### [WHAT NEEDS TO BE DONE]
Nothing but the lines below from the one that contains "You are a GUI" through the one that contains "This screenshot has height=530, width=1151." should be retyped, exactly and including both ends. Do not include pictures.
__________________________________________________
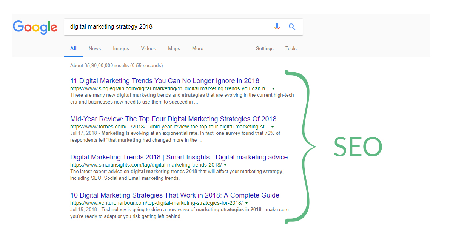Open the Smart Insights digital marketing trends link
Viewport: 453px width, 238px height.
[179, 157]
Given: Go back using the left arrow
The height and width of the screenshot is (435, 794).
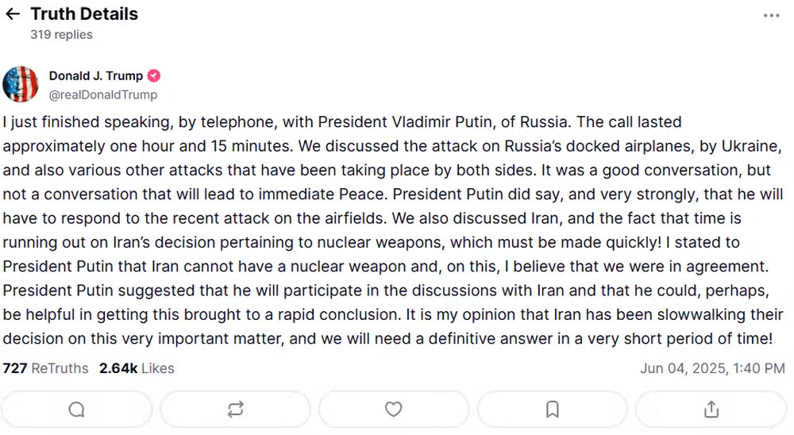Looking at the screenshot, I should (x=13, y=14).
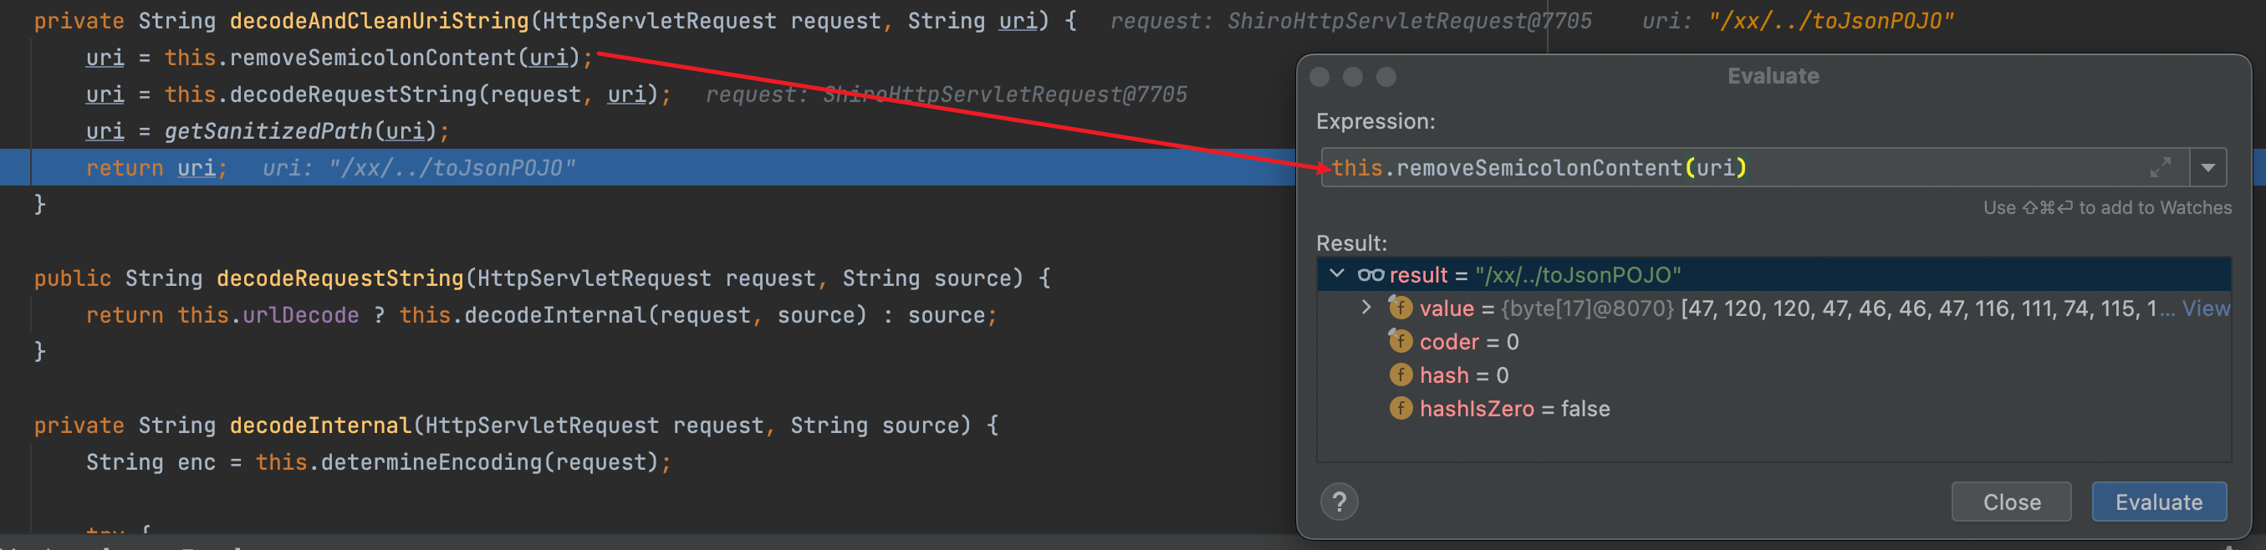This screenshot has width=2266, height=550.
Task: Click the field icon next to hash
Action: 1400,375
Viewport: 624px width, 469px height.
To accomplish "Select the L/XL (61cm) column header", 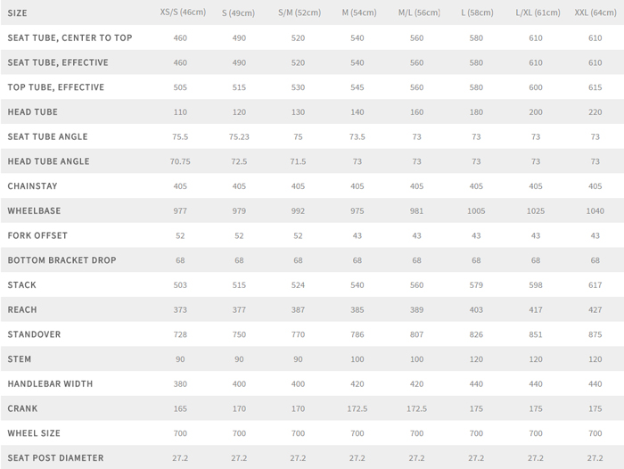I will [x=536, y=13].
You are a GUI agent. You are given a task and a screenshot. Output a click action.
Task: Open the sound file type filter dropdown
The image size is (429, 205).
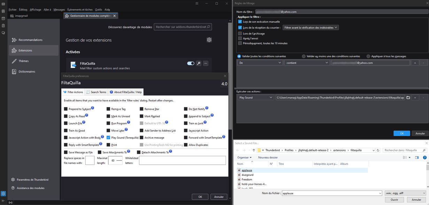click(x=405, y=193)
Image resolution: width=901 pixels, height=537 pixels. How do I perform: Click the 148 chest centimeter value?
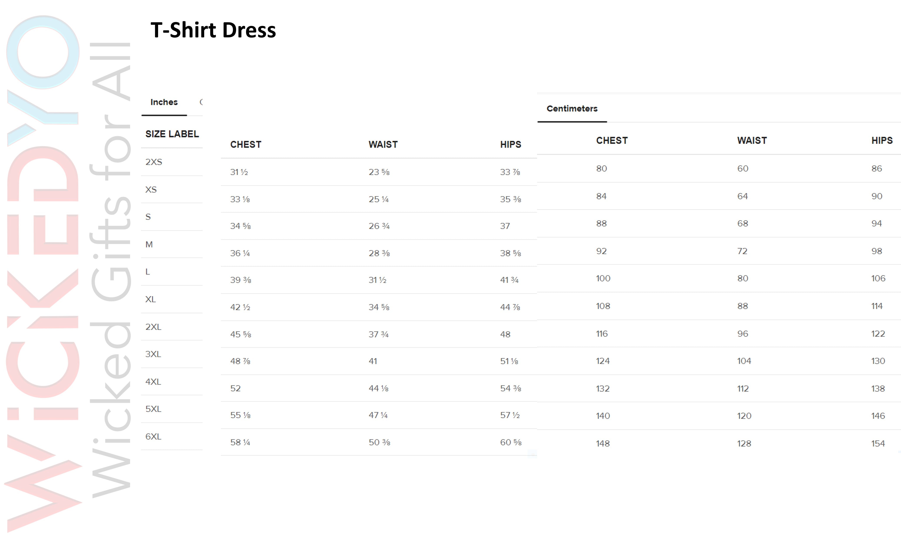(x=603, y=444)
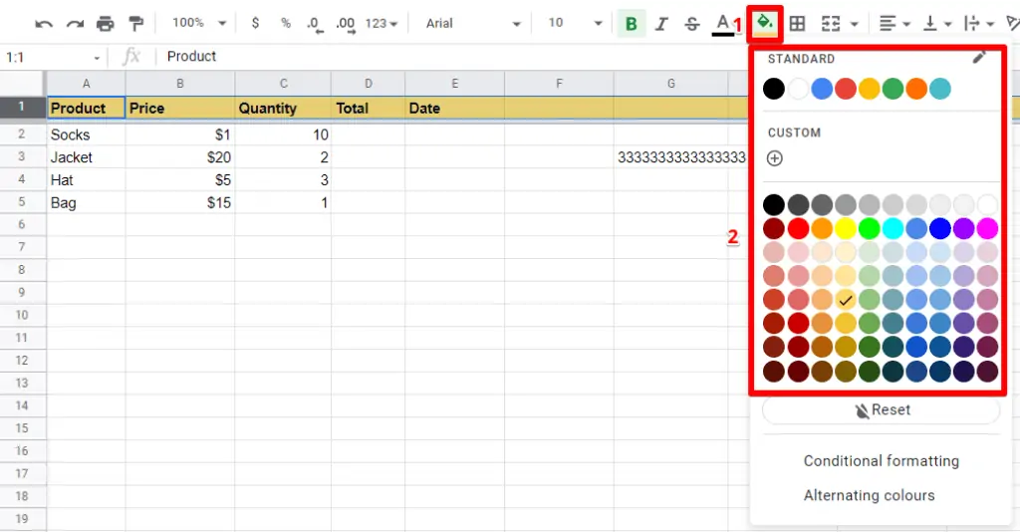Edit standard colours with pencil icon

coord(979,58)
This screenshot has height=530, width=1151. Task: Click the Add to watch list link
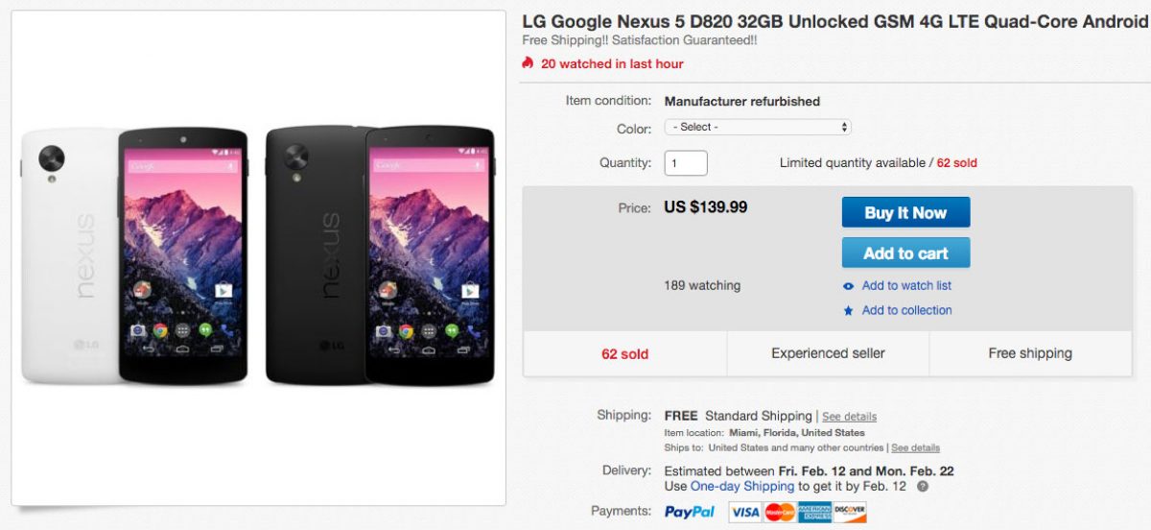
__________________________________________________
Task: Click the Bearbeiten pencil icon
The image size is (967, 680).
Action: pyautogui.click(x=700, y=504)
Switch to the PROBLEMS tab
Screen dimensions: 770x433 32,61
__________________________________________________
### [REPLY TO THE TASK]
You are a GUI agent. You are given a task and a screenshot. Output a click action.
Task: Open the sound file type filter dropdown
The image size is (429, 205).
click(x=405, y=193)
Image resolution: width=901 pixels, height=537 pixels. How do I perform: Click the 148 chest centimeter value?
(x=603, y=444)
Edit standard colours with pencil icon

coord(979,58)
This screenshot has height=530, width=1151. Task: Click the Add to watch list link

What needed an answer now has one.